2003年 57歳 息子、ウィーンのアメリカンスクールを卒業、日本のカトリック系大学に入学。
2004年 58歳『続・ウィーン愛憎』刊行。
 なお母親は98年の時点でガンだと小説にあるが、その後どうなったのかは知らない。

 今回の小説で初めて描かれたのは姉の姿であろう。男に愛されず、洗礼を受けて独身のまま来た姉である。
 ギドーの父が何者か分からないが、小説によれば帝国大学卒で、母は19歳で親に言われるまま結婚したという。それなりの地位を築いて鎌倉に邸宅を建てたらしい。

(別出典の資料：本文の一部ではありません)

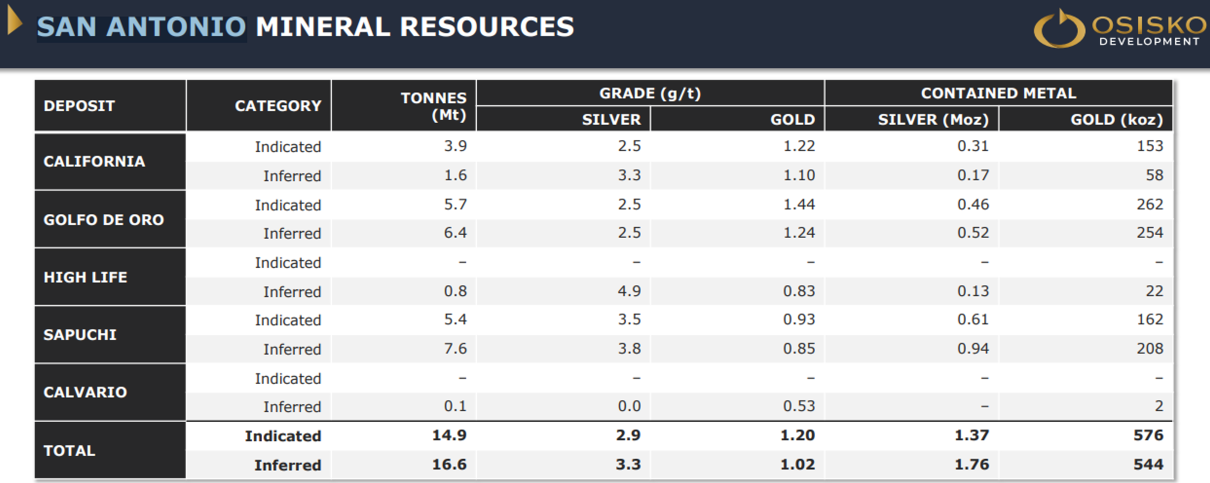Select the CATEGORY column header
1210x483 pixels.
coord(278,106)
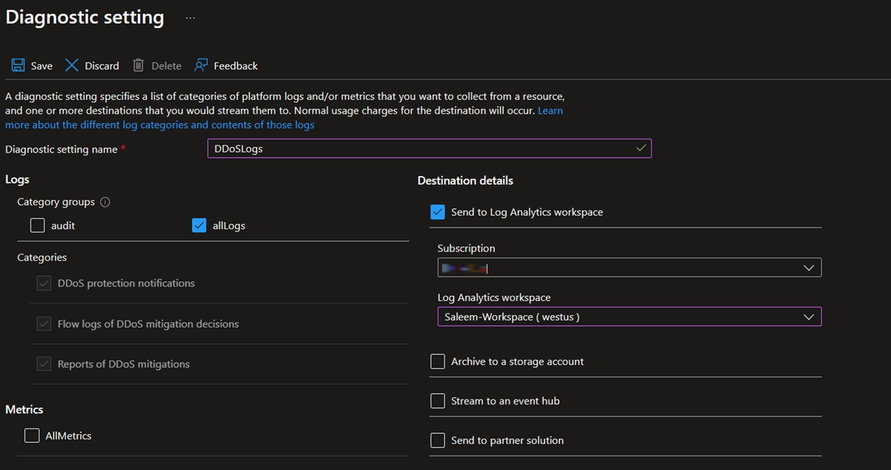Click the Save disk icon
This screenshot has height=470, width=891.
[x=18, y=66]
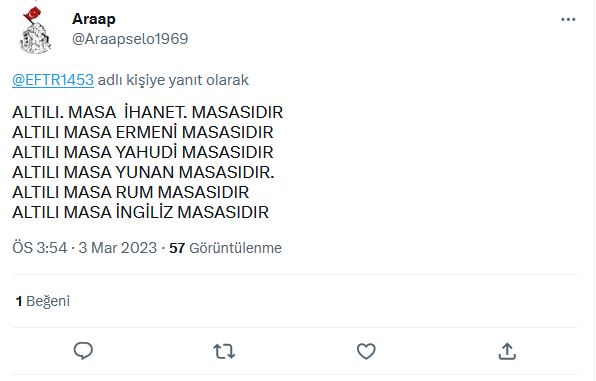This screenshot has width=596, height=381.
Task: Click the retweet arrows icon
Action: pyautogui.click(x=224, y=351)
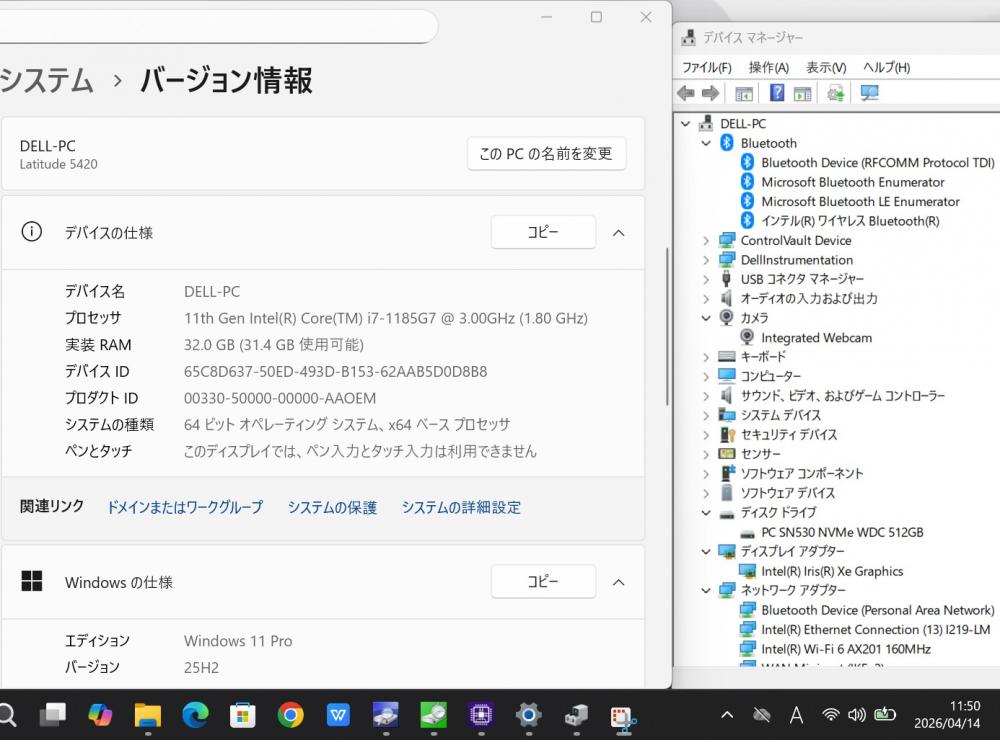Click the update driver toolbar icon with green arrow
1000x740 pixels.
point(835,93)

この母が、父に愛されず苦しんだということが『孤独について』に書いてあったわけだ。
 さて、妻がベランダから飛び降りたというのは、料理中にドアを叩く音が聞こえたので外へ出てみたら誰もおらず、その時風でパタリとドアが閉まりそのまま施錠されてしまい(西洋にはなぜかこういう危険なドアがある)、火がついたままだったから、妻は屋上へ上がり、4メートル下のベランダへ飛び降り、はいずって火を止め、見ていた階下の人が駆けつけてドアをたたいたのでまたはいずって行って開けたという。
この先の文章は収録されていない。